JGBs post biggest weekly fall since 2008 as trade hopes whet risk appetite

TOKYO, Nov 8 (Reuters) - Japanese government bond prices dropped for a fourth consecutive session on Friday, marking their biggest weekly fall in more than a decade, as rising hopes of an interim U.S.-China trade deal improved investors’ risk appetite.

Officials from China and the United States said they had agreed to roll back tariffs on each others’ goods in a “phase one” trade deal if it is completed.

Although the plan appears to have met opposition from some advisers to U.S. President Donald Trump and there is no clarity on when and where any such deal will be signed, investors have so far bet that a deal will come through in the end.

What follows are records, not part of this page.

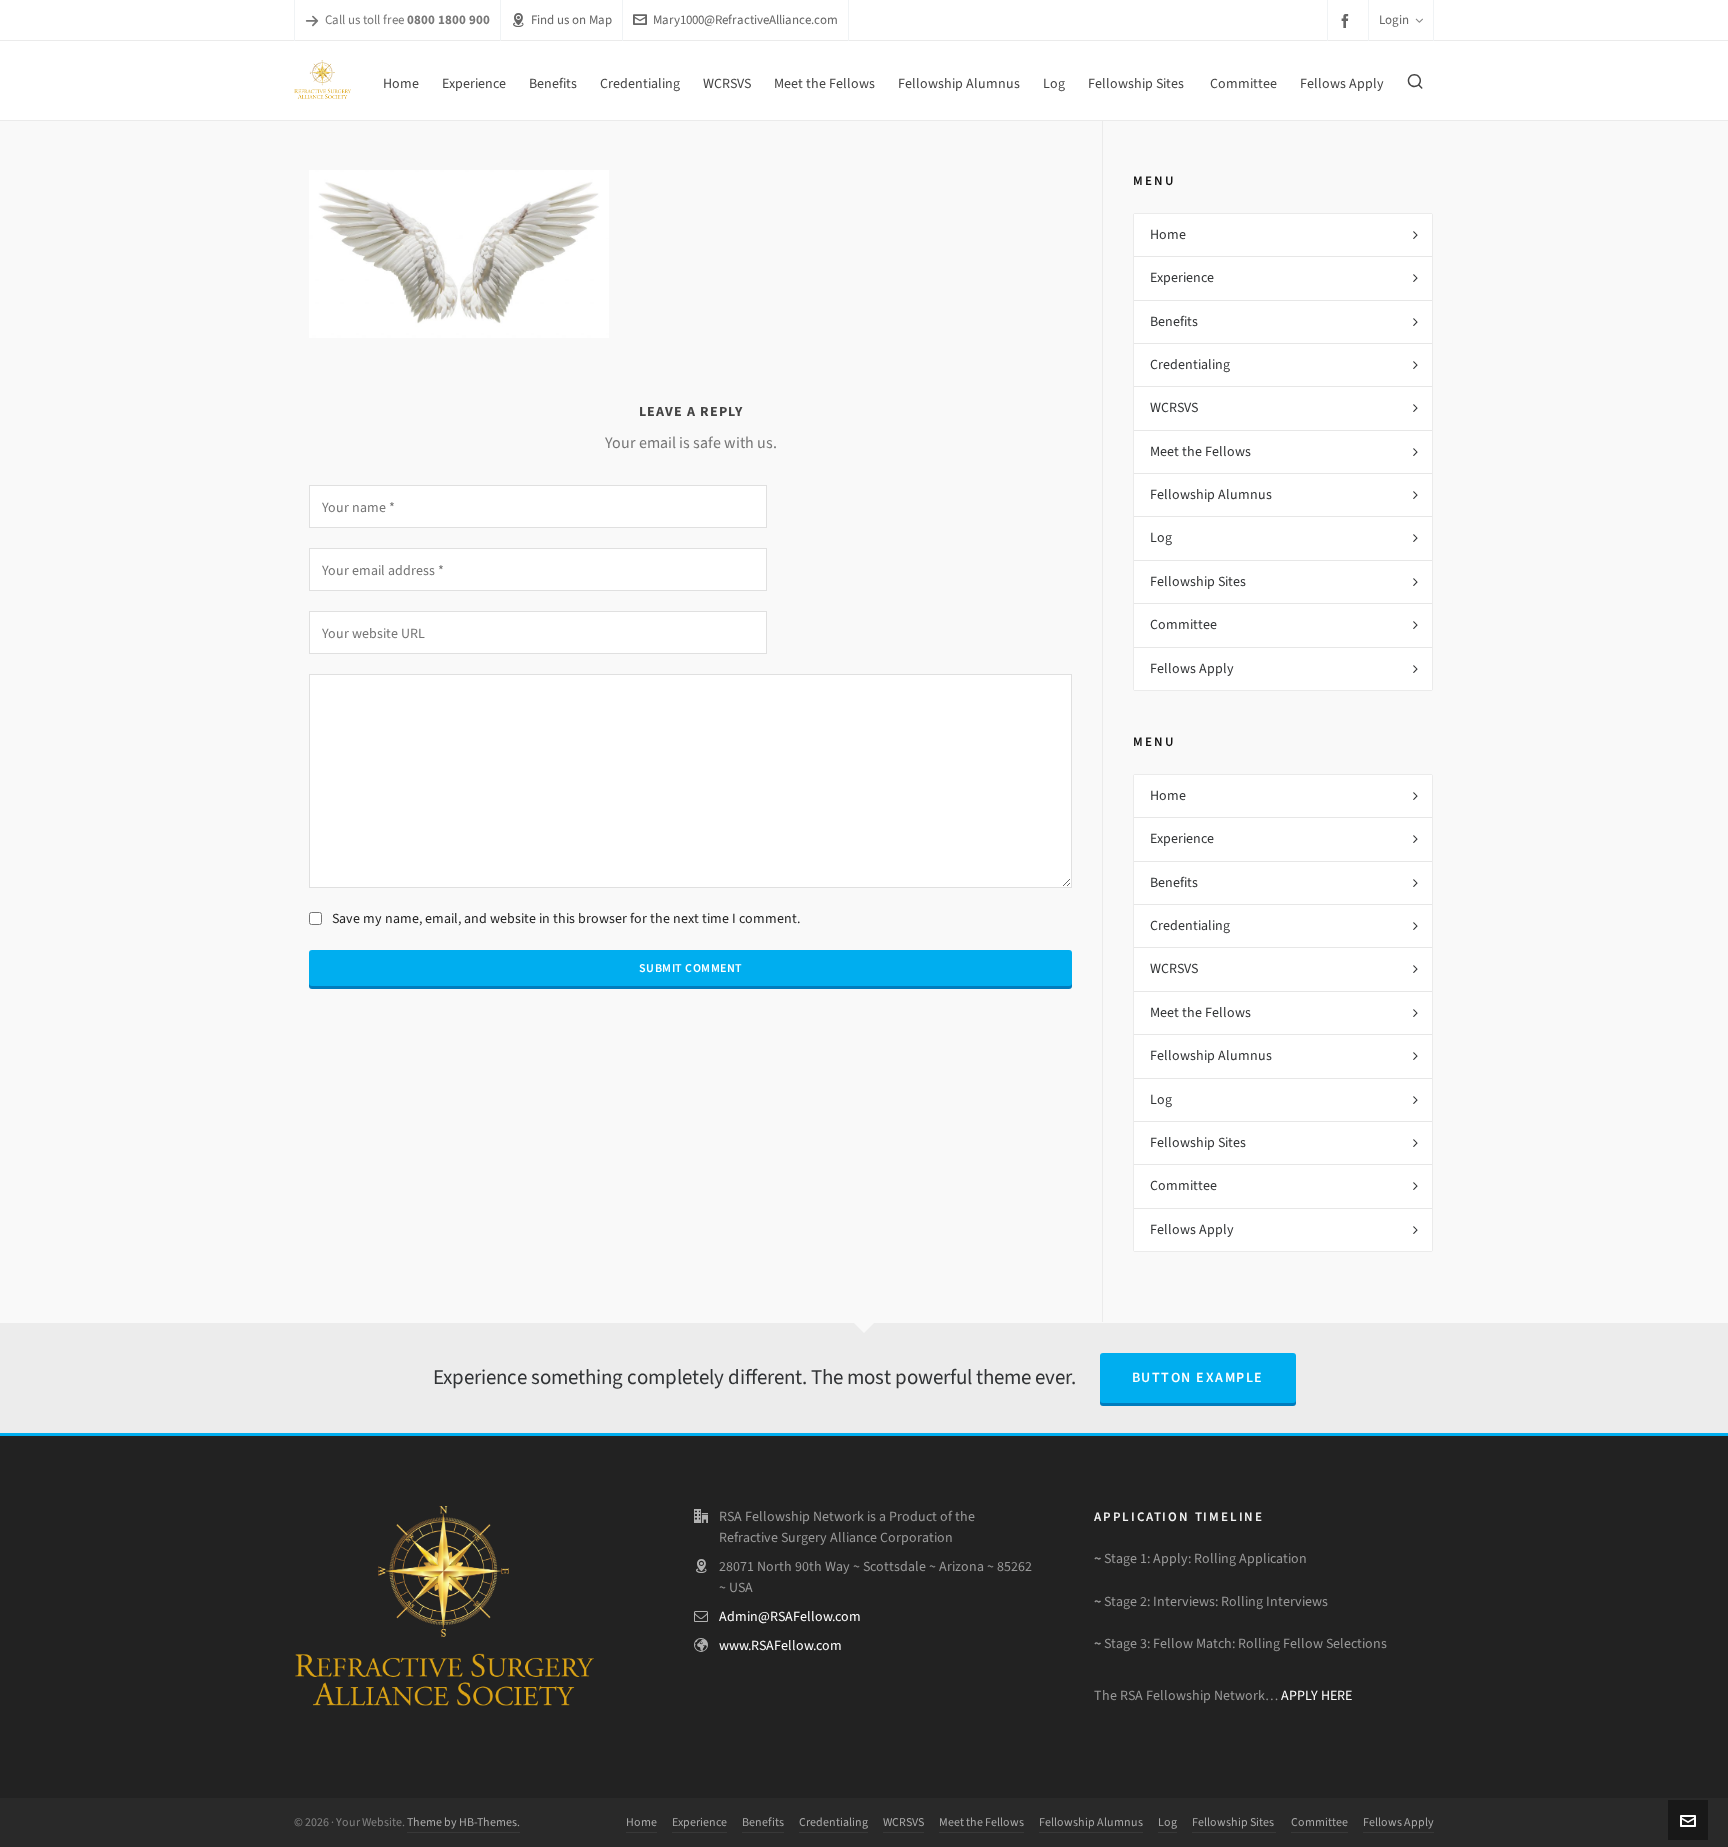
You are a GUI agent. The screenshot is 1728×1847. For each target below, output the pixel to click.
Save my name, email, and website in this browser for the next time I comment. (566, 918)
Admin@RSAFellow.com (790, 1616)
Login (1394, 19)
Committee (1183, 624)
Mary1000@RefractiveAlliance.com (745, 19)
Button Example (1198, 1377)
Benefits (1174, 321)
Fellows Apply (1192, 668)
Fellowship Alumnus (1211, 494)
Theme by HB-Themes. (463, 1822)
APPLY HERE (1316, 1695)
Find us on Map (571, 19)
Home (1168, 234)
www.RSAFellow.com (780, 1645)
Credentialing (1190, 364)
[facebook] (1348, 20)
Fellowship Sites (1199, 581)
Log (1161, 537)
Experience (1182, 277)
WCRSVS (1174, 407)
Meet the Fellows (1200, 451)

Benchmark 10-year JGB futures fell 0.29 point to 152.91, marking the fourth consecutive day of loss. For the week, the contract was down a whopping 1.49 point, the biggest since October 2008, highlighting the scale of this week’s move.

“At a time there are signs that the global economy is bottoming out, the U.S. and China appear to be working for a deal. And the world’s central banks are no longer that aggressive about easing,” said Shinji Ebihara, director of research at Barclays.

“If overseas bond yields rise further, there is little reason we should think JGB yields will stabilise at the current levels.”

The 10-year benchmark cash JGB yield rose 2.5 basis points to minus 0.065%, having touched a six-month high of minus 0.045%. For the week, it was up 12 bps, the biggest rise since May 2013.

The 20-year JGB yield rose 3 bps to 0.295%, while the 30-year yield increased 4 bps to a five-month high of 0.445%.

A string of upbeat U.S. economic data over the past week has raised expectations that the global economy will gather momentum, if the two economic super powers come to some sort of compromise soon as expected.

In another sign of shift to risk assets, Tokyo’s REIT index plunged 2.6%, the biggest daily loss in 21 months. REITs had attracted funds escaping low bond yields for many months.

The brightening outlook also meant all bets on a further rate cut by the Bank of Japan, considered almost certain just a few weeks ago, were off.

At the shorter end of the market, the two-year JGB yield rose 1 bp to minus 0.185%, compared with minus 0.35% in late September.